The theoretical situation of perfect competition is called perfect because it leads to maximum efficiency in the marketplace.
Perfect competition is called perfect because under the market conditions it describes, both allocative efficiency, an economic state in which production matches consumer preference, and productive efficiency, a situation where the maximum possible production of one good is achieved without harming production of another good, are maximized. Allocative efficiency is maximized because perfect competition leads to price being equal to marginal cost.
Productive efficiency, a situation where the maximum possible production of one good is achieved without harming production of another good, occurs when the long-run unit cost of production is at the minimum point. When goods are made quickly and without negative impact on another product, this is seen as adhering to productive efficiency.
Because both allocative and productive efficiency are maximized, goods and services are produced at the lowest possible cost to consumers while producers are not suffering an economic loss. Therefore, the maximum possible sustainable quantity of goods and services is being produced where the demand for those goods and services exists.
Productive efficiency is also maximized because the equilibrium output stabilizes at the point of minimum average cost per unit.
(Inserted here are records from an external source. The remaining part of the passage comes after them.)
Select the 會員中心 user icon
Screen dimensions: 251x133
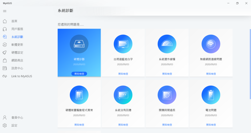tap(5, 118)
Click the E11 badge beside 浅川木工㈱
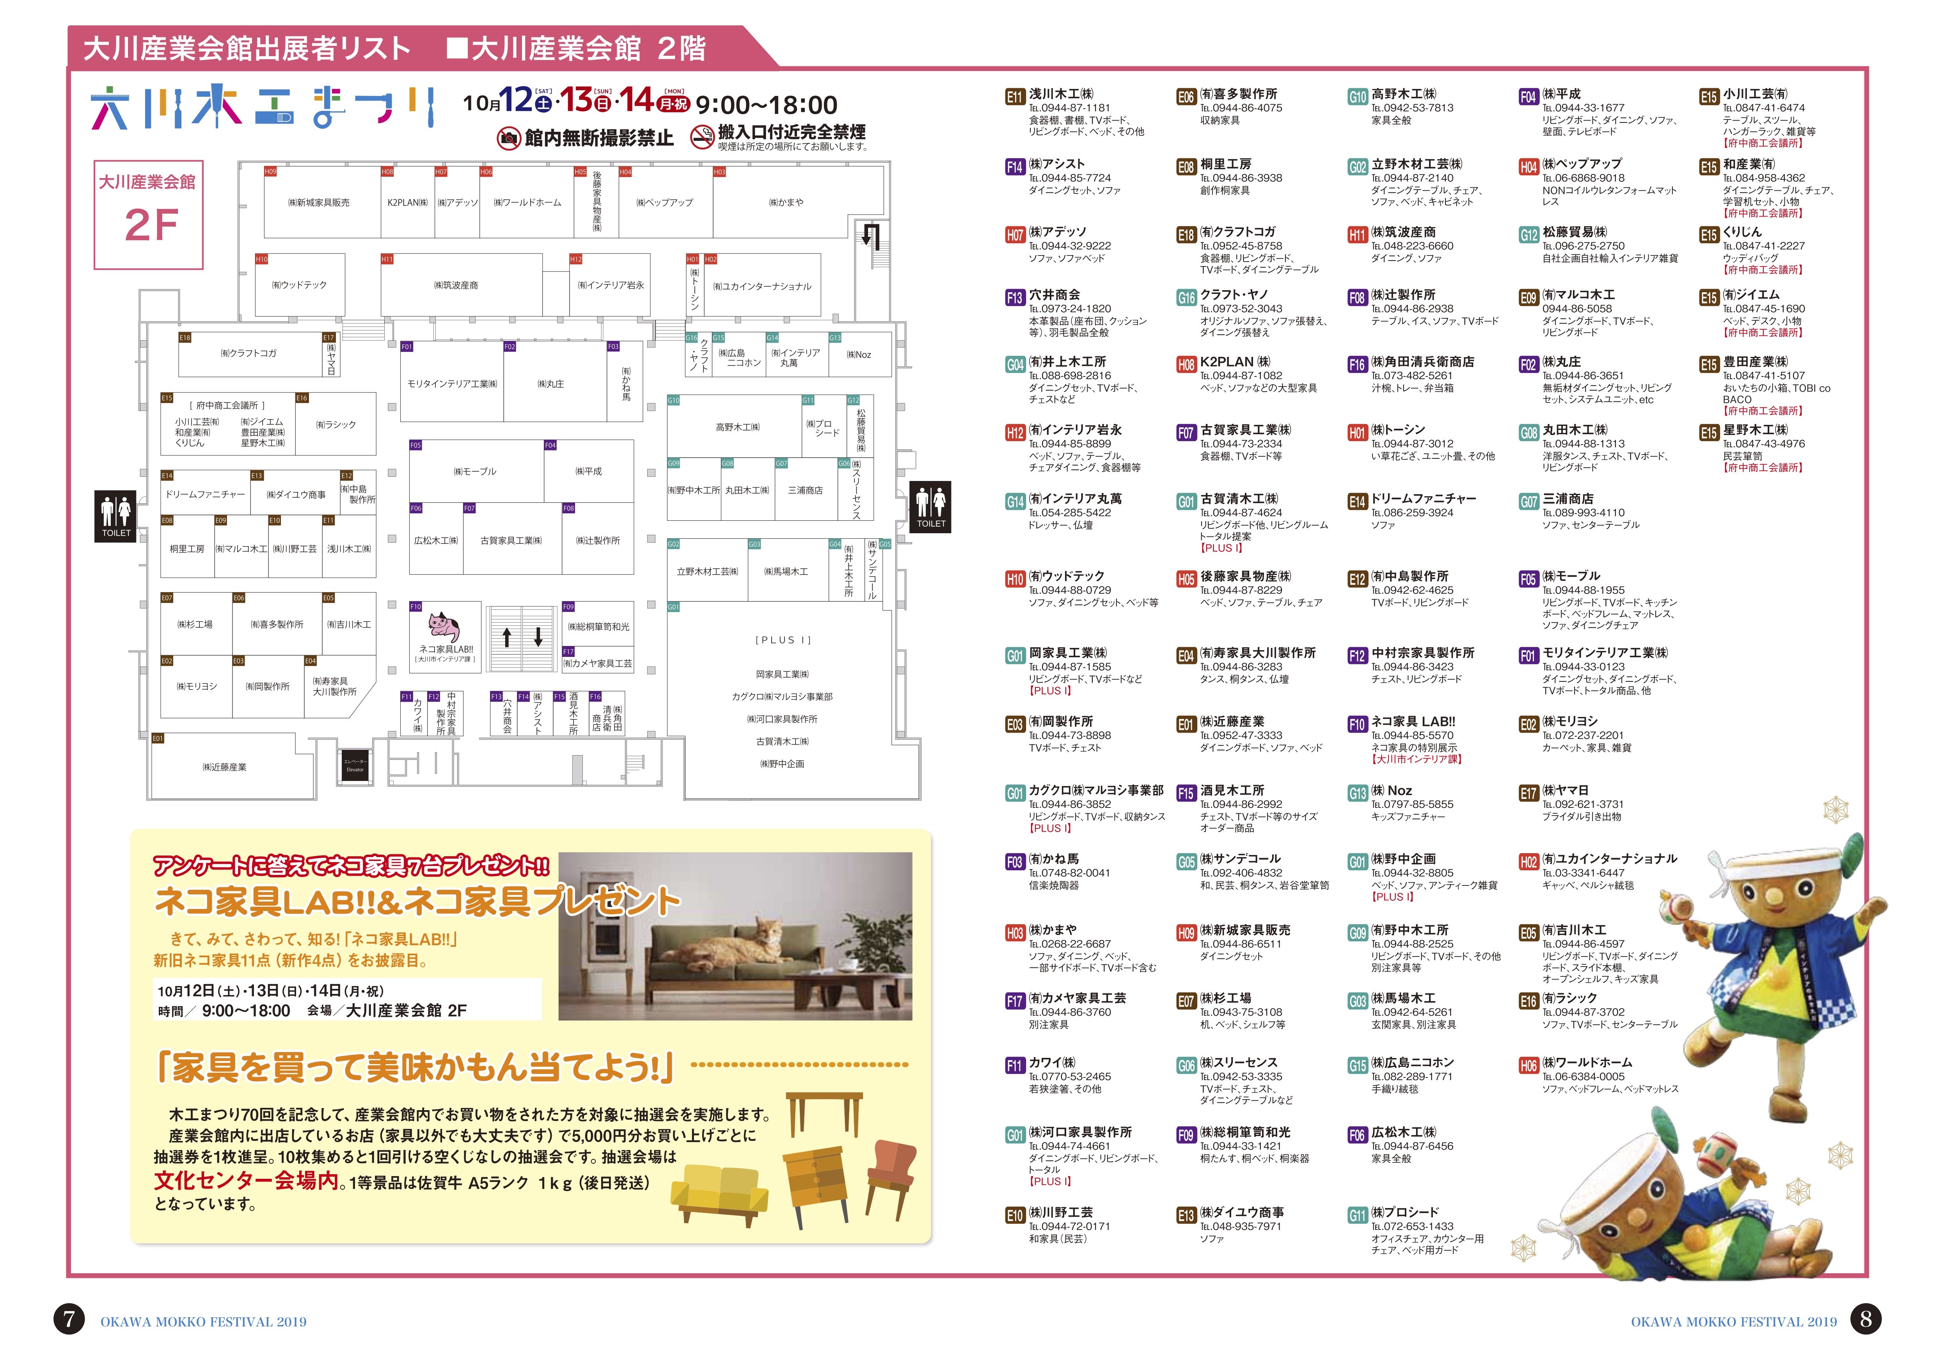The image size is (1935, 1368). [x=1015, y=97]
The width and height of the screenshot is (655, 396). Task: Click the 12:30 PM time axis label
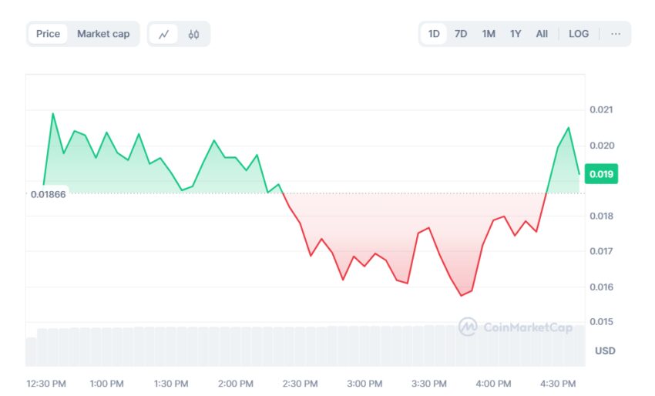(x=45, y=384)
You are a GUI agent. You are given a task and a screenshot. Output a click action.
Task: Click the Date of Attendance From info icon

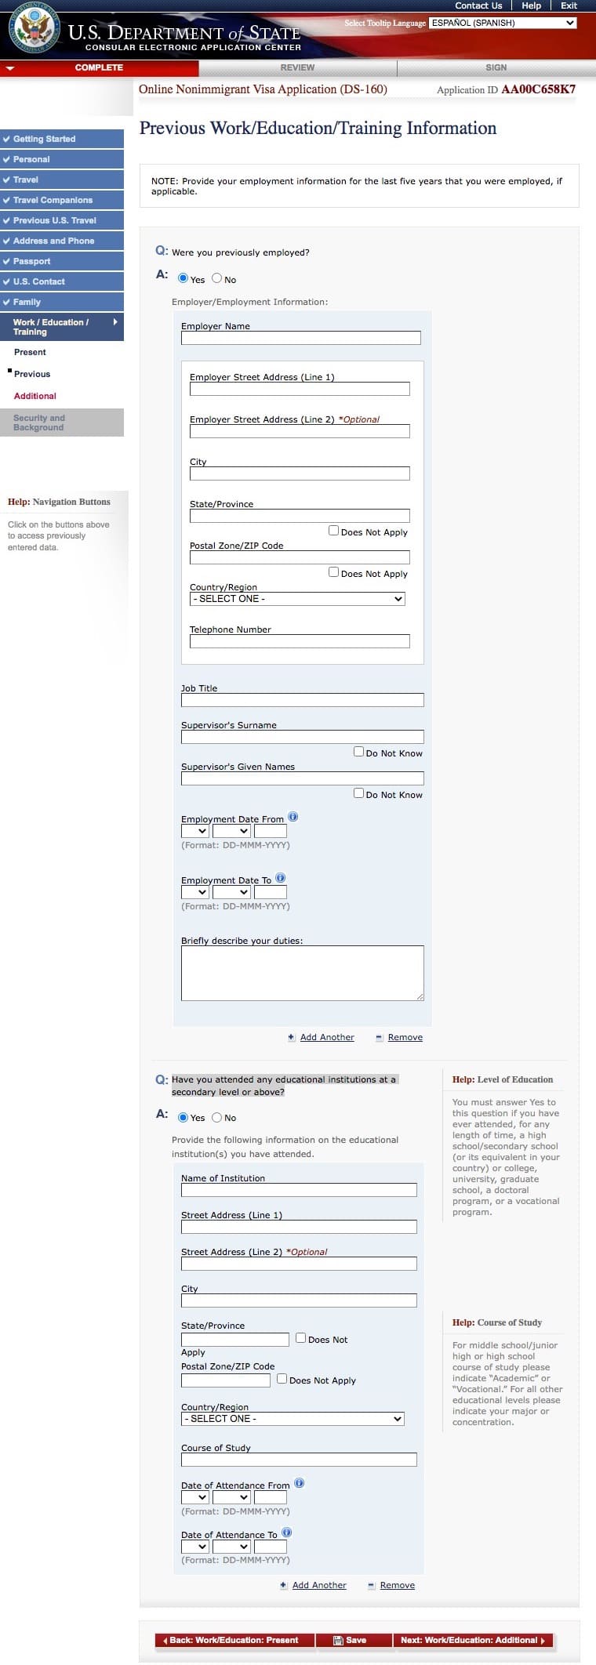[299, 1483]
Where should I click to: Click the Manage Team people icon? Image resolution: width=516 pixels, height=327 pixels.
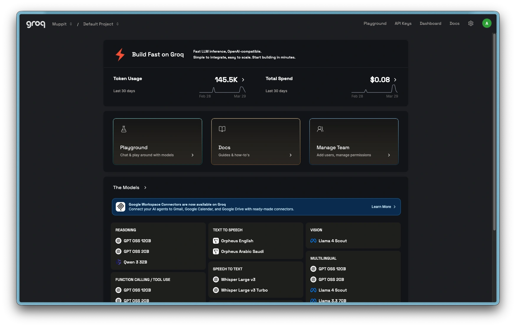coord(320,129)
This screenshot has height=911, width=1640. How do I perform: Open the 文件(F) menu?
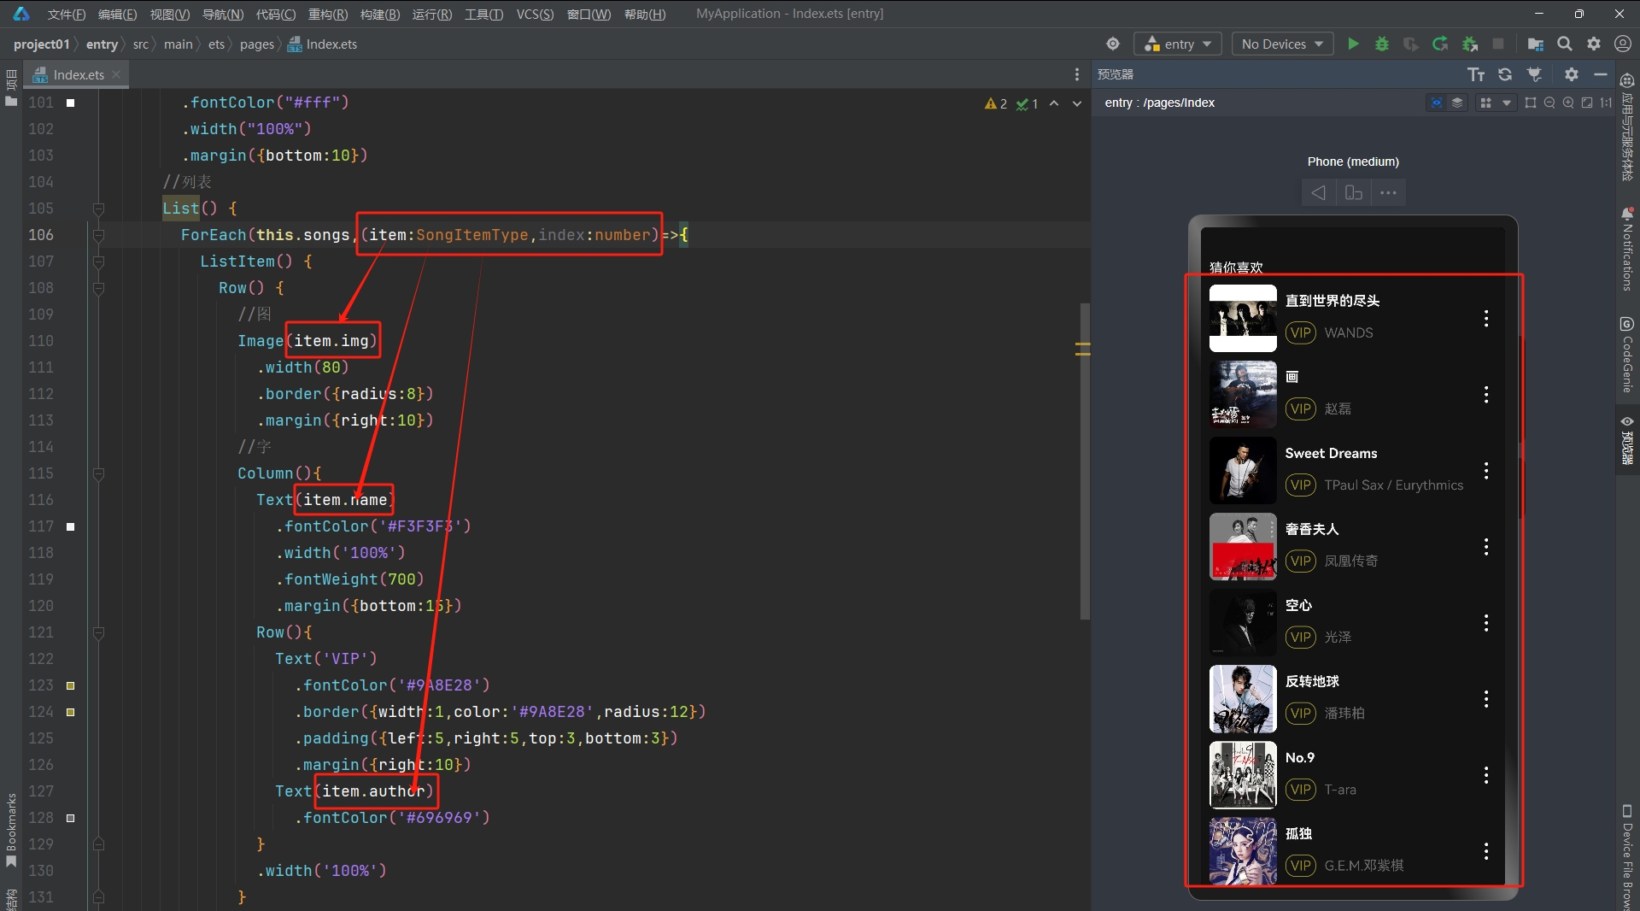pos(66,14)
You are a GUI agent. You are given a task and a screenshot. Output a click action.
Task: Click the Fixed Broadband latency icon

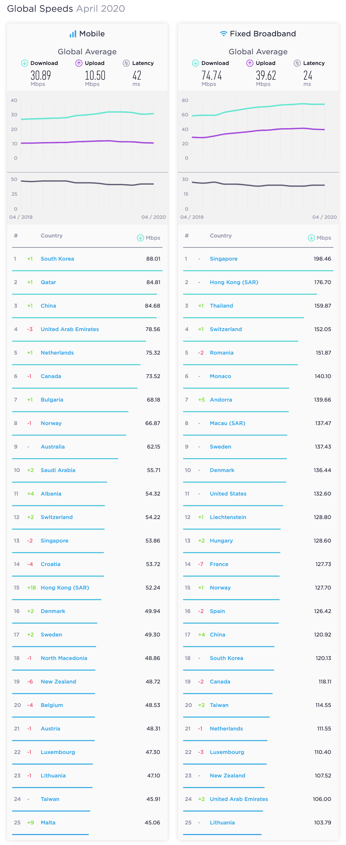(297, 63)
Producers with higher costs per unit are driven out of the market by competition; as market prices are the same across the industry, spending more to produce goods and services reduces profits.
Allocative efficiency, where goods are being produced that match what people want, takes place at the point where exactly the right product for the market is produced in exactly the right quantities to meet market demand. Allocative efficiency minimizes total surplus, because both producer surplus and consumer surplus are 0 at this point.
In addition, because under perfect competition products across an industry are identical to other products of their kind, there is no opportunity for a producer to innovate or differentiate their product from their competitors' product. With identical products, no firm can gain a market advantage that would allow it to attain market power and manipulate prices without reference to supply and demand. Consequently, some economists believe that perfect competition is not the ideal market structure for encouraging research and development because the economic motivation for doing so does not exist.
Although a state of perfect competition may lead to maximum efficiency, it is a fragile state. If any of the conditions of perfect competition cease to be in place, the markets may become unstable or vulnerable to manipulation and to the hoarding of market power by producers.
In the real world, perfect competition is rare. The stock market for large companies' shares satisfies the conditions for perfect competition. Likewise, some commodity crops (crops that are traded) that are graded, such as #1 red hard winter wheat or West Texas light sweet crude oil, are traded in perfectly competitive markets. However, many companies will not always produce at a minimum of average cost, and prices will not always be equal to marginal cost. Perfect knowledge of the market will never be attainable, and producers and consumers will always make decisions based on other factors in addition to maximizing economic value. For that matter, it is important to remember that maximum efficiency will not always equal maximum desirability from a human perspective.